Kenya Thornton is a Winston-Salem native. She didn’t completely keep her roots in North Carolina due to her father’s job in the military. Subsequently, Kenya loves traveling, and completed her college degree from Boise State University. “After I graduated college, I traveled through Europe, Malaysia and Australia. I loved it,” reflects Kenya. “I finally landed back home in the Winston-Salem area after my travels.”
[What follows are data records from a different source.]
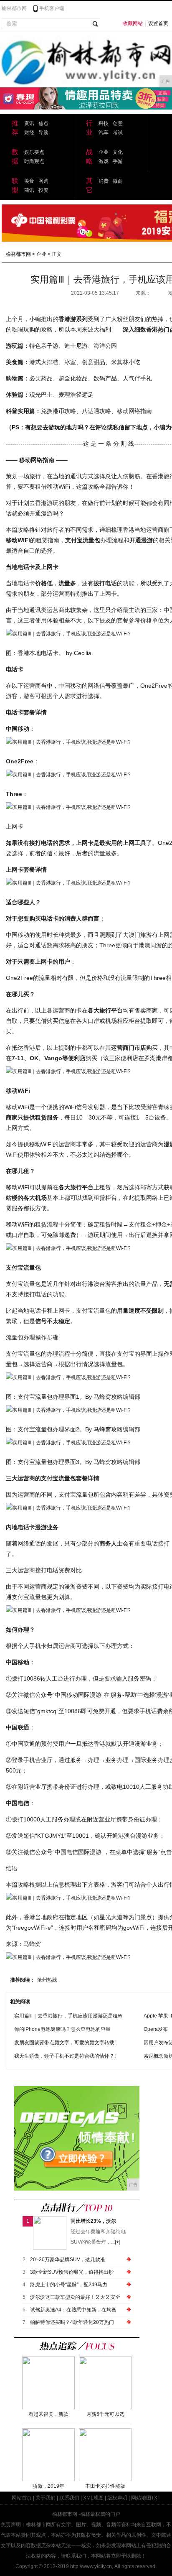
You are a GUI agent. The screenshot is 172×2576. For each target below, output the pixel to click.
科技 (104, 123)
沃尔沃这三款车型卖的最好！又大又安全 (75, 2297)
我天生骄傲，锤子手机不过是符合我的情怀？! (65, 2056)
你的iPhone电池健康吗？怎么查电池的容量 (62, 2029)
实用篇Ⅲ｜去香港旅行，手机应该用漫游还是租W (68, 2016)
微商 (118, 181)
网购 (43, 181)
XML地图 (93, 2498)
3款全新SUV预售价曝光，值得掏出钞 (72, 2272)
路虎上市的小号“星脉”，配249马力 (68, 2285)
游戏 (104, 161)
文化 (118, 152)
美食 (29, 181)
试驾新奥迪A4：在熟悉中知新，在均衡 (73, 2310)
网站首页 (22, 2498)
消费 (104, 181)
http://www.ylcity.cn (91, 2566)
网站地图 (141, 2498)
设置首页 (158, 23)
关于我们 (45, 2498)
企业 (104, 152)
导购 (43, 132)
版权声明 (117, 2498)
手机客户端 (51, 8)
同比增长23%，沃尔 (93, 2221)
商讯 (29, 190)
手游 (118, 161)
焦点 (43, 123)
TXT (155, 2498)
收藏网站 (133, 23)
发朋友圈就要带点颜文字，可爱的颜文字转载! (65, 2042)
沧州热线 (47, 1980)
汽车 (104, 132)
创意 (118, 123)
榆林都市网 (14, 8)
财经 (29, 132)
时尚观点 (34, 161)
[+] (117, 2242)
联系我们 (69, 2498)
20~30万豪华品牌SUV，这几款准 (67, 2259)
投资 (43, 190)
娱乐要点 (34, 152)
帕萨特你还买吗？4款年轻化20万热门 (72, 2322)
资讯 (29, 123)
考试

Kenya began working at Family Services. “My big passion is helping people. I went to school for social work. I needed to figure out how to make that possible,” mentions Kenya. Kenya stayed with Family Services for seven years before starting the Creating Opportunities for Others to Learn (COOL) program in 2012. Kenya wanted to start a program that focuses on the abuser taking responsibility for his/her actions, address the attitudes that encouraged the abuse, teach non-violent ways of dealing with interpersonal conflict, and really demonstrate how violence impacts families and children to them. The state-approved curriculum tackles these issues in a 26-week group session.

According to Kenya, Eliza’s Helping Hands was a natural partner to establish in 2015 to complement COOL. Named after Kenya’s grandmother, who was a major influence in her life, the community-focused organization is based on educational training, mental health services, and other support services for victims of domestic violence, sexual assault and social injustice. “Particularly with our victims, we offer programs that encourage them to mentally care for themselves. That encourages these victims, even kids to put themselves first,” reflects Kenya. “Anything that I have been positively exposed to that builds confidence I try to incorporate to the program.” One of those influences is equine therapy. “You really see how the person will just leave their problems at the door. Horses sense moods. They know when to take control. It’s neat to watch. It’s really important to encourage these folks to be active and not just offer a support group.”

Kenya is also practicing what she preaches. “I’ve started taking flying lessons to get my private pilot’s license at the airport in Davie County. My father, who passed away in August, was always a huge supporter of trying new things,” notes Kenya. “I could have said that I was starting a business running to the moon and he would have supported it. I’m very fortunate to have been encouraged by both of my parents in all of my adventures.” Kenya also notes her faith in God helps keep her grounded. “I have to stay really prayed up,” she emphasizes.

Our neighbor affirms Mahatma Gandhi’s wise words, “Be the change you want to see in the world.” She also encourages all community members who would like to volunteer or needs help to check out these life-changing organizations.